An anticancer agent of intermediate molecular weight and having both a hydrophilic and hydrophobic nature was developed by utilizing the antitumor protein neocarzinostatin (NCS; Mr = 12000) as a prototype drug. The modification was achieved by reacting the two amino groups on NCS with an anhydride group of partially half-esterified (p-E-) or partially hydrolyzed (p-H-) poly(styrene-co-maleic anhydride) (SMA) in 0.8 M NaHCO3. The SMA samples with narrow molecular weights distributions (Mw = ca. 2000) were prepared by copolymerizing styrene and maleic anhydride in cumene followed by fractionation by means of a column-elution method. The derivatives p-E- or p-H-SMA were then formed by using the appropriate monoalcohols or H2O, respectively.
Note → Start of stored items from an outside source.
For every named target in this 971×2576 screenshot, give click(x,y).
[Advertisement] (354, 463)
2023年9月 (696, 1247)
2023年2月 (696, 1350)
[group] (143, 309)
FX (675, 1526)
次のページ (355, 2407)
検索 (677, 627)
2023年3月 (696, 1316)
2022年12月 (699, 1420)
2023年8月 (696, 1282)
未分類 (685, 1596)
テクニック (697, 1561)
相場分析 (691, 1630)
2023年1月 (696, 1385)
These SMA derivatives contain about 2 mol of anhydride residues/mol of SMA. The reaction product, SMA-conjugated NCS (designated as SMANCS), was purified by dialysis followed by gel filtration with Sephadex G-75. The complete reaction yielded essentially a single product, biantennary SMANCS. The molecular weight of the pure SMAMCS was estimated by various methods, including polyacrylamide gel electrophoresis with NaDodSO4, HPLC in the gel permeation mode, fluorescence polarization, and a decrease in both nitrogen and protein contents. These results agree with the apparent molecular weight of about 16000. Characters of SMANCS was considerably altered from that of parental NCS: solubility characteristics in both organic and aqueous solvents were changed, the biological half-life in blood was prolonged 10 times, and antitumor activity became more pronounced, but the toxicity was reduced to one-fourth of the parental NCS. Thus, the present study has provided a method of improving biologically active substances by polymer conjugation.